С каждым новым днем он чуточку приближался к желанному, и только это имело значение.
Гарри понимал, что если вдруг остановится, перестанет хотеть хотя бы этого, то просто умрет, задохнется. Каждая смерть, искалеченная жизнь и горе оставило на его теле по отметине – крохотной, черной, гноящейся по краям дыре. Он словно изрешечен пулями. Повержен, пал, но почему-то дышит, ходит, говорит и, словно одержимый, приводит в порядок дом, который ненавидит.
Дом на Площади Гриммо, 12, ставший тюрьмой для последнего из Блэков, весь зарос грязью, плесенью и еще чем похуже, и работы у Гарри хватало. В то время как Рон с Гермионой со всем возможным рвением помогали посеревшему от горя Джорджу с магазином, он сутками не покидал пыльных комнат, словно заправская домохозяйка, надраивая, вычищая, разглаживая.
Гарри работал до изнеможения, но работа приносила ему почти физическое удовольствие. Он мало ел и мало спал, но почти не обращал на это внимания. В его руках, пусть не нежных, но внимательных, дом потихоньку оживал, воскресал в своем былом великолепии или в каком-то его подобии.
Работая, Гарри частенько забывал о времени и, увидев бегущую к дому Гермиону, хрупкую, маленькую, укутанную в серый плащик, из окна второго этажа, ни на шутку забеспокоился: он был уверен, что до дня, на который они назначили встречу, оставалось по меньшей мере полнедели.
Конечно, он был рад ее видеть – по правде сказать, был рад этому при любых обстоятельствах – но сегодняшний день был далеко не лучшим для встречи. Он ничего не готовил, толком не прибрался в гостиной и, как ни старался, не мог припомнить, когда в последний раз ходил в душ.
Снизу раздался ритмичный стук дверного молотка, а затем, без всякого перехода, - протяжный львиный рев.
Гарри передернуло.
Представления бывших владельцев дома о том, каким должен быть дверной звонок, сильно отличались от его собственных, но Гарри не имел ни малейшего понятия, что с этим можно сделать, руки не доходили разобраться и исправить.
Он распахнул дверь, широко улыбаясь. Хотел было обнять Гермиону, но передумал, молча наблюдая, как она снимает плащ. Весь перемазанный сажей и машинным маслом, он не посмел прикоснуться к ее чистенькому идеально выглаженному костюмчику.
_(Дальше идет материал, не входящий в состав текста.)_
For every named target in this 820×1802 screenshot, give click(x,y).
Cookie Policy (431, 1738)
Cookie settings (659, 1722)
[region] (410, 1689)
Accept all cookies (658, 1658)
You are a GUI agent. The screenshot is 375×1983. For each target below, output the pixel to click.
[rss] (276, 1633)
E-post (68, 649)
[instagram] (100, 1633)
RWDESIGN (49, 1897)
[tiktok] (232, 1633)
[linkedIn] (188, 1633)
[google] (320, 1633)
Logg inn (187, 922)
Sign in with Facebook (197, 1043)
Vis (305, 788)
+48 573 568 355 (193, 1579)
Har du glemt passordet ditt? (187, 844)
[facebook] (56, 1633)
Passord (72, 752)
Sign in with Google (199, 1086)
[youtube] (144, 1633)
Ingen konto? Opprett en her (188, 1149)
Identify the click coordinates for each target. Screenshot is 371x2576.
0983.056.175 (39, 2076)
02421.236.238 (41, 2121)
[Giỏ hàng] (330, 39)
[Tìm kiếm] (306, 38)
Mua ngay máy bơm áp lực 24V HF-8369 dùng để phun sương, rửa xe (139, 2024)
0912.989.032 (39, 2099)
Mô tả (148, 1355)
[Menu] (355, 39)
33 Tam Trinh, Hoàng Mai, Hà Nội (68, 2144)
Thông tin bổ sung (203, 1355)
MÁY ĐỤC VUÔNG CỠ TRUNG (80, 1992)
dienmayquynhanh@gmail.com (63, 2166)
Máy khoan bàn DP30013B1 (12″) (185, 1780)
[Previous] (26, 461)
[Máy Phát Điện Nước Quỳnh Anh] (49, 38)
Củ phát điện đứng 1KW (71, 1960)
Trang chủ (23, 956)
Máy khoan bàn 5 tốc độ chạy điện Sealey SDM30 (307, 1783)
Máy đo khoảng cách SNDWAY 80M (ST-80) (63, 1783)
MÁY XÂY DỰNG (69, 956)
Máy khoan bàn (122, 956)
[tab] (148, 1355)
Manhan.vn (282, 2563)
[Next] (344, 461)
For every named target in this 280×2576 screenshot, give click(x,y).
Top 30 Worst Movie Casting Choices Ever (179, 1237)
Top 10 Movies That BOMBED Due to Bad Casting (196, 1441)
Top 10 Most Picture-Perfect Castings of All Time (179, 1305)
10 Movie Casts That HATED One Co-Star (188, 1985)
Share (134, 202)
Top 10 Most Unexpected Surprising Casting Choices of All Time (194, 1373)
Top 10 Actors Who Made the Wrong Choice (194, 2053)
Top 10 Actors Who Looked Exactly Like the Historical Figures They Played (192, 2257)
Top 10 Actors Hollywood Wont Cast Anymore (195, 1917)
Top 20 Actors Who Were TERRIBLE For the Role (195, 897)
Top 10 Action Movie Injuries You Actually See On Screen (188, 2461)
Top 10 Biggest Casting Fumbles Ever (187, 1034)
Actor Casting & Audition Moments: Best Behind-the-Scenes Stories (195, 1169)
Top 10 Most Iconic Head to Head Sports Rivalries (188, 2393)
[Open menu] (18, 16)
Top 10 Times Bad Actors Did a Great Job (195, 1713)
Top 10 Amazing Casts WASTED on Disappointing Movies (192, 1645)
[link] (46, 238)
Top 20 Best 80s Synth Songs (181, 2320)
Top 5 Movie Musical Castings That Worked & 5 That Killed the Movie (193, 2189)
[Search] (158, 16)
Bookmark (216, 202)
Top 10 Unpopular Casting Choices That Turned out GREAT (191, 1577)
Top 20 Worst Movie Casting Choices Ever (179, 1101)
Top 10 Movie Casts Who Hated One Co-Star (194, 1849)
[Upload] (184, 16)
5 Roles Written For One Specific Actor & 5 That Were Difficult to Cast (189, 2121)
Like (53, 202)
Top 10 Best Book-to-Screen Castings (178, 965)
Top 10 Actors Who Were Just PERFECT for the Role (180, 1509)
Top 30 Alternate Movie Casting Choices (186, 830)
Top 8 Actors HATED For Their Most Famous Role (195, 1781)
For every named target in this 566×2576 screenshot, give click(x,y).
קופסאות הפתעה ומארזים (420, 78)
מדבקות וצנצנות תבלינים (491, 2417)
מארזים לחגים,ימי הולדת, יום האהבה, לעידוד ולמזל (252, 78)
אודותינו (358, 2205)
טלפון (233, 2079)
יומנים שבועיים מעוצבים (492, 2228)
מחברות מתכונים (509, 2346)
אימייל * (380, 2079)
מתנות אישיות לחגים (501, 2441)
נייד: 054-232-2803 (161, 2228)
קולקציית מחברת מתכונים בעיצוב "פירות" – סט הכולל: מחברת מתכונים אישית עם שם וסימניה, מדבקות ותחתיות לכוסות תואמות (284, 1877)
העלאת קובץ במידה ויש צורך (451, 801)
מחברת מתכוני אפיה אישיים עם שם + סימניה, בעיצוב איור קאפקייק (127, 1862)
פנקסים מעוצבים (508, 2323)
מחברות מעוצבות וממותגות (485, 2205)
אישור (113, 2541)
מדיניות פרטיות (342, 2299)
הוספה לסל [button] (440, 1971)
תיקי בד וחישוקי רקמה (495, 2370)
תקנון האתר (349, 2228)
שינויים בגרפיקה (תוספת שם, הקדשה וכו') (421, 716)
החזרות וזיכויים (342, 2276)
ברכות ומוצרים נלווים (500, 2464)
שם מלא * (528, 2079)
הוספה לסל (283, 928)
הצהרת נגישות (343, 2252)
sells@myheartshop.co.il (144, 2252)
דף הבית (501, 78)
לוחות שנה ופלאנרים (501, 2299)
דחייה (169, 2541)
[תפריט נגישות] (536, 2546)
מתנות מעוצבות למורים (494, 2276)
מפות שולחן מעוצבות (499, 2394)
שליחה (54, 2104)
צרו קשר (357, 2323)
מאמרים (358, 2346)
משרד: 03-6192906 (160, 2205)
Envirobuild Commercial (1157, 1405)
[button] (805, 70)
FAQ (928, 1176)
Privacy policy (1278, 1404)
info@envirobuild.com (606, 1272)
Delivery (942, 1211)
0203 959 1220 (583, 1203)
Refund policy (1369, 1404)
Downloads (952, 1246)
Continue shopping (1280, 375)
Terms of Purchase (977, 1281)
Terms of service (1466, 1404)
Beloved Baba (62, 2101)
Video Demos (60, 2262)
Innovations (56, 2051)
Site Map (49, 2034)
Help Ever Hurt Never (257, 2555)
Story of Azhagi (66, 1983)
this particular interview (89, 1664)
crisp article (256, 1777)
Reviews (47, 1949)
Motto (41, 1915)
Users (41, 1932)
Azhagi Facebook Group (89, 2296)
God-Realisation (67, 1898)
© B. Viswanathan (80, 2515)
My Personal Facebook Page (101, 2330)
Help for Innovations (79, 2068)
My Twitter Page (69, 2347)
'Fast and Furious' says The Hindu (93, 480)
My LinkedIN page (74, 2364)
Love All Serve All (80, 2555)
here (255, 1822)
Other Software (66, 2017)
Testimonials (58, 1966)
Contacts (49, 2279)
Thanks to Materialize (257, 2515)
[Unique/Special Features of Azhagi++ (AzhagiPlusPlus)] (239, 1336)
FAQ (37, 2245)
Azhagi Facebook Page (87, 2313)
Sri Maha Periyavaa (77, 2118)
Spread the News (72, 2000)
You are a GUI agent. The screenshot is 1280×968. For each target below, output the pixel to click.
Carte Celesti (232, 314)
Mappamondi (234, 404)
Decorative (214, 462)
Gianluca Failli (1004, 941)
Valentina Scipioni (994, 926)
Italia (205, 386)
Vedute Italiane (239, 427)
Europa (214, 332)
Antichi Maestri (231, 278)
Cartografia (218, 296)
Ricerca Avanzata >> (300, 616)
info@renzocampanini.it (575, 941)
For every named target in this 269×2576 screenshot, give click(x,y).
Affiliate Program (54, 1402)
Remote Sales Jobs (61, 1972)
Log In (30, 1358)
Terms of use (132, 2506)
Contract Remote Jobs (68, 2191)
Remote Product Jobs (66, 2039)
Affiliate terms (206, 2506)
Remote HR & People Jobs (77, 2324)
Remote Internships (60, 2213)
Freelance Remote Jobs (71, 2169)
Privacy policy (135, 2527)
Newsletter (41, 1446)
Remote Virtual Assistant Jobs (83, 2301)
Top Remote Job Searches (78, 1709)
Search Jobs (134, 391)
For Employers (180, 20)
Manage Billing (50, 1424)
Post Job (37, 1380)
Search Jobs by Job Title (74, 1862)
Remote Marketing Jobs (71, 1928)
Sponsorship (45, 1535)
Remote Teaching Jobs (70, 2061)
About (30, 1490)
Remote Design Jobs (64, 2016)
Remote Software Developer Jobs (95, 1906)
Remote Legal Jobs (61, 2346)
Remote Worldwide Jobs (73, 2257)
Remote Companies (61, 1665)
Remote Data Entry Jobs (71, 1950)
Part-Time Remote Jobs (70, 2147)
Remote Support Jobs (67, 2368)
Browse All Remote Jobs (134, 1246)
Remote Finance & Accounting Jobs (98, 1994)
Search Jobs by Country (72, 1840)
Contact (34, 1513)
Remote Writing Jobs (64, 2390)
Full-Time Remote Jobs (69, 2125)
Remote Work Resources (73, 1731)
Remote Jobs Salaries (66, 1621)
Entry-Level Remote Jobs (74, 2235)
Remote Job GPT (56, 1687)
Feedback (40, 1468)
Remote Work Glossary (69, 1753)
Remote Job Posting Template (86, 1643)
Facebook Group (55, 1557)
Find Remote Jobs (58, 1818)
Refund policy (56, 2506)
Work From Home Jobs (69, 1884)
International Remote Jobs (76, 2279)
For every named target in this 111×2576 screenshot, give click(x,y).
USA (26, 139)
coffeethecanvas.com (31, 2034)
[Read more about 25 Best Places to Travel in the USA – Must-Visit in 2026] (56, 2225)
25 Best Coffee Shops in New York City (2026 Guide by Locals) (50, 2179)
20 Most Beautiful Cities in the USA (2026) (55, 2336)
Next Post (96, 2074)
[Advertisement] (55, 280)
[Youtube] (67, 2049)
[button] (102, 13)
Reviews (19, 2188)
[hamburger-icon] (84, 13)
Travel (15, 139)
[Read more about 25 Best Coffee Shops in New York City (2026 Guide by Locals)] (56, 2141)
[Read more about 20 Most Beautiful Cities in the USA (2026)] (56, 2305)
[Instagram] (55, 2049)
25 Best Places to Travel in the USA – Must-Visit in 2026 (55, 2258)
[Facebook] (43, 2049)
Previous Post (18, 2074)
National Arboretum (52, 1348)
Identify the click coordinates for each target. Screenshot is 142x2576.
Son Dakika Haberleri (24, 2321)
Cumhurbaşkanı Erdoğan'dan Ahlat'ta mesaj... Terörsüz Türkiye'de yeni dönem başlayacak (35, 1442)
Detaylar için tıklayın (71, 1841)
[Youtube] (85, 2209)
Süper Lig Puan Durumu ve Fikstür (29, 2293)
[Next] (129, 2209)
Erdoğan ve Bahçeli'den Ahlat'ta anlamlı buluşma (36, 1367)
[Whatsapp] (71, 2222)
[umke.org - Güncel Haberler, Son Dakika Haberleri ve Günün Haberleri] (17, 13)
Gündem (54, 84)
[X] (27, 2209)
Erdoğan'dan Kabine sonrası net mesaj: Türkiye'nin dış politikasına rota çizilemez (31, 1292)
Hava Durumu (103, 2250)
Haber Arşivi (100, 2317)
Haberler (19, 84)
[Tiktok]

- Привет, - он приветливо помахал и принял у нее из рук торт и бутылочку вина.
- Привет, - она тоже заулыбалась и, терпеливо дождавшись, пока подарки окажутся на ближайшей тумбе, порывисто, но крепко его обняла.
- Ты же перепачкаешься.
Мысль о том, что ради него костюмчик она не пожалела, грела душу.
- А магия на что? Вычищу. – Гермиона зашагала по коридору в сторону гостиной, но вдруг остановилась.
На месте портрета мадам Блэк, достопочтимой матушки Сириуса, зияла дыра. Рабочим пришлось как следует постараться, чтобы выдрать холст с его исконного места: картина, словно паразит, въелась в стену, буквально срослась с ней. Как они сказали, иногда такое случается, если магия художника достаточно сильна.
- Без нее как-то пустовато.
- Еще и тихо, - Гарри провел ладонью по обрывкам обоев, острым краям развороченной стены почти с жалостью. – Скоро начну скучать и жалеть о содеянном.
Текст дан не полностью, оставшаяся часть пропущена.